Use C++ RocksDB API to generate an SST file of String/Hash type
Hi, I've reviewed #1301 and #2458. Based on my understanding, the requirement of this task is to wrap a RocksDB API that takes a set of String/Hash-type key-value pairs as input and outputs an SST file compliant with the Kvrocks data structure. Is my understanding correct? @git-hulk
Hi, I've reviewed #1301 and #2458. Based on my understanding, the requirement of this task is to wrap a RocksDB API that takes a set of String/Hash-type key-value pairs as input and outputs an SST file compliant with the Kvrocks data structure. Is my understanding correct? @git-hulk
@yezhizi Yes, exactly.
may I have a try?
@raffertyyu Thanks for your interest. I'm not sure if @yezhizi is working on this.
I'm not working on this, feel free to try it. :) @raffertyyu
@yezhizi Thanks for your feedback. Assigned to @raffertyyu.
I'm so sorry that I'm too busy with work to do this right now. :( Please reassign to someone else. @git-hulk Sorry again for being busy.
Sure.
@PragmaTwice are you working on this? If not @git-hulk I can work on this.
@ymiuraaa Sure, you could take it.
@ymiuraaa Curious how would you implement this.
My team would need this as well. But I feel this issue is not clear about the scope.
First, it is not clear to me if the issue is about a separate tool, a new command or a new mode. Second, it is not clear if it would support clusrer mode.
Just saw https://github.com/apache/kvrocks/issues/294. Looks like it is referring to a separate tool. But would it be harder to maintain because of the slot sharding logic?
Yes, based on #294, #2458, and #2941, this issue seems to be focused on a separate CLI tool, not a new command or mode within kvrocks itself. From what I’ve seen in the repo, rocksdb::SstFileWriter hasn’t been used yet, so this would be the first integration of external SST generation logic into Kvrocks tooling, right?
Also regarding cluster mode:
@zhixinwen has a valid concern I think. slot sharding adds complexity because kvrocks expects keys to be mapped to specific hash slots. So then the current plan I have in mind is:
- Format keys according to kvrocks's internal encoding (namespace:type:key, and namespace:hash:key|field).

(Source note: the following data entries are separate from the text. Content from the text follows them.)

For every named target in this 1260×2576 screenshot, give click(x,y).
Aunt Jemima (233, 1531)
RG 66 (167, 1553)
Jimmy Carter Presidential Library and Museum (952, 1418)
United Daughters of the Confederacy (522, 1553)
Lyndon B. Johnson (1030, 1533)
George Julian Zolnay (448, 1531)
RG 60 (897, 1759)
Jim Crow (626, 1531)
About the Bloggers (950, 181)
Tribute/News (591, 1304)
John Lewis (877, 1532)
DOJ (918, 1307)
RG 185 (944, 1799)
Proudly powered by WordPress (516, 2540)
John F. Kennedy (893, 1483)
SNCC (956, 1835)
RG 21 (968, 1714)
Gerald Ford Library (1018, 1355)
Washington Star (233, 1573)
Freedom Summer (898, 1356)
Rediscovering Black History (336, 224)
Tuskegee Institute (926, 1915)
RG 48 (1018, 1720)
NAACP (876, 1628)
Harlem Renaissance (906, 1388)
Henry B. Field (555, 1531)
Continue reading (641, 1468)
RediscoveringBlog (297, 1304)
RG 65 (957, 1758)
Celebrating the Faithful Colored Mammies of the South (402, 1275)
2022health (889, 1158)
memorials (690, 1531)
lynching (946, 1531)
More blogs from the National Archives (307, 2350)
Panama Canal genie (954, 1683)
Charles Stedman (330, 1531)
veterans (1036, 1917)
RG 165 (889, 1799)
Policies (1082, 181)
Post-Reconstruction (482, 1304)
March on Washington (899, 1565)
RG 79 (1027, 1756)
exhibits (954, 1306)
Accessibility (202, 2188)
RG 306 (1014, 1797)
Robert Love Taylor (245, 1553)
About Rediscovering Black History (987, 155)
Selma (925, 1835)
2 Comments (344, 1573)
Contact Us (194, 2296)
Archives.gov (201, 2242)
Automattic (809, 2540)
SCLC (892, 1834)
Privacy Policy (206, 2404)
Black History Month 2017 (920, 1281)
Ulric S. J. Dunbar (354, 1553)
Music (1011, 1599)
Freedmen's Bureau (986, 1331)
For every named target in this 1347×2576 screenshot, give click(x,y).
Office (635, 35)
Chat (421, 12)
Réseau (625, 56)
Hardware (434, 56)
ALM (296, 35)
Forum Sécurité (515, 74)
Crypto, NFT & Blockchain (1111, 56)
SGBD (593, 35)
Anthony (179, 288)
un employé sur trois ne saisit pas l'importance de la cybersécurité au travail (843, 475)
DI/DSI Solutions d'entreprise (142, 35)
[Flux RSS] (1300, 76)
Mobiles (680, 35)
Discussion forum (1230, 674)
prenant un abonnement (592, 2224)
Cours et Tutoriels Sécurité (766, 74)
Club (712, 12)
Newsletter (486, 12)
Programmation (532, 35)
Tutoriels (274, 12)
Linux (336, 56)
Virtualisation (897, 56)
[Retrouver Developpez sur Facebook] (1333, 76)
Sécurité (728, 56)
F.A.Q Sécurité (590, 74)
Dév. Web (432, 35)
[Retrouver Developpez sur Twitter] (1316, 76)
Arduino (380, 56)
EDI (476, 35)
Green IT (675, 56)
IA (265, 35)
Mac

- Use somthing like this from redis to determine the slot for each key. The crc16.c file is in the unstable branch of redis, but that doesn’t mean the CRC16 logic itself is unstable or experimental so it should be thoroughly tested.
- Initially support a single-slot-only SST, with an optional --force-slot support.
What do you think about this plan? Also if the input contains multiple slots, what should we do? reject it or output multiple SSTs?
If the implementation is a separate tool, you may need to abstract out the common data format functions so it can be shared between the tool and KVRocks (similar for sharding logic if you choose to do that).
I think the issue with slot is not difference in encoding, but how you output the final SST that can be easily moved into KVRocks instances under cluster mode. For example, you would need to know slot 1-500 is on node 1, and slot 500 -1000 should be on node 2 ect and the SST output should be put into different dir. I do not think --force-slot/single-slot-only is needed, but for extensibility, the tool should be able to accept slot range map in the future.
Hmm true. I agree the main challenge isn’t just key encoding or hashing, but partitioning SSTs according to slot-to-node mapping so each SST can be ingested correctly by a Kvrocks cluster.
So then in that case I should probably abstract out the key encoding and slot hashing into reusable functions so they can be shared between kvrocks and this tool we'll be making. First, we'll start with generating a single SST and log warnings if keys span multiple slots. We can make this tool support a --slot-map option (e.g. JSON input like { "0-5000": "shard1", ... , "0-5n": "shard n"}) that outputs one SST per slot range like #2941 , so that it's ready for ingestion by the correct kvrocks instance. How does that sound?
That would work. Another way to handle this is to generate SST files per slot. And have a way to let KVRocks load only the slots it is responsible for.
The advantage of this design is you can change the number of instances needed without regeneration.